Sexual harassment in the workplace is against the law. So is racial harassment and disability harassment. Unlawful harassment includes sexual and racial jokes and pictures in the workplace, demands for sexual favors and offensive comments. If you are subjected to harassment because of your gender, race or disability, your employer is obligated to timely investigate your complaint and make the harassment stop. If your employer does not do this, it is liable for the harassment.
At Bergstein & Ullrich, LLP, we have represented many victims of sexual and racial harassment, prevailing at trial and securing settlements. Don't be afraid to stand up for your rights as an employee. Call Bergstein & Ullrich, LLP today to see how we can help. In March 2010, our firm prevailed at trial on behalf of a high school student who was subjected to extensive racial bullying from classmates. After successfully repelling the school district's motion for summary judgment, we were able to prove in federal court that the school district was deliberately indifferent to the racial harassment. The jury awarded our client $1.25 million in damages. Zeno v. Pine Plains Central School District (2010).

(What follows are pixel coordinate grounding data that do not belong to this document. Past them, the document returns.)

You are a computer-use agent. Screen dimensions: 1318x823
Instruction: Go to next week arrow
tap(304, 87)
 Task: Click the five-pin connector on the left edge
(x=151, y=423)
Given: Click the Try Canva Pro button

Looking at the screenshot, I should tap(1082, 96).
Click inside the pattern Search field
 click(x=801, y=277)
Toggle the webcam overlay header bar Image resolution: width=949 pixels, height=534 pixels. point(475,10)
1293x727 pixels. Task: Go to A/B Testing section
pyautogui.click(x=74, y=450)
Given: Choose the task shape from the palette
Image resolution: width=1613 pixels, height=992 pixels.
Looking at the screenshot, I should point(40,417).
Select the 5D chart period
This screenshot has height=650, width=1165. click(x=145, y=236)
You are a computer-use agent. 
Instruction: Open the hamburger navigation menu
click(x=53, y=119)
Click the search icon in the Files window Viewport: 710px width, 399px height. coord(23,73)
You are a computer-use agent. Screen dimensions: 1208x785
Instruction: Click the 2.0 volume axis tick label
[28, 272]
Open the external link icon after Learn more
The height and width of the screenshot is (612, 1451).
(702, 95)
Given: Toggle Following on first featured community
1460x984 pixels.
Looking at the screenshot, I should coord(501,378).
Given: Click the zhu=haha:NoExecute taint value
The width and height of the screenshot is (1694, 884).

In a landmark decision that attracted national attention, on December 3, 2012, the U.S. Court of Appeals upheld the verdict in favor of Zeno and ruled that the trial court properly assessed his damages in the amount of $1 million, to our knowledge the highest amount of damages ever upheld by an appellate court in a student-on-student harassment case. The appellate ruling clarifies the legal standards governing student harassment cases brought under Title VI and Title IX of the Civil Rights Act of 1964, holding that, even if they punish individual offenders, school districts may be liable for deliberate indifference to the student's rights if the school unreasonably fails to remedy the school's hostile environment by, for example, implementing comprehensive diversity programs. 702 F.3d 655 (2d Cir. 2012).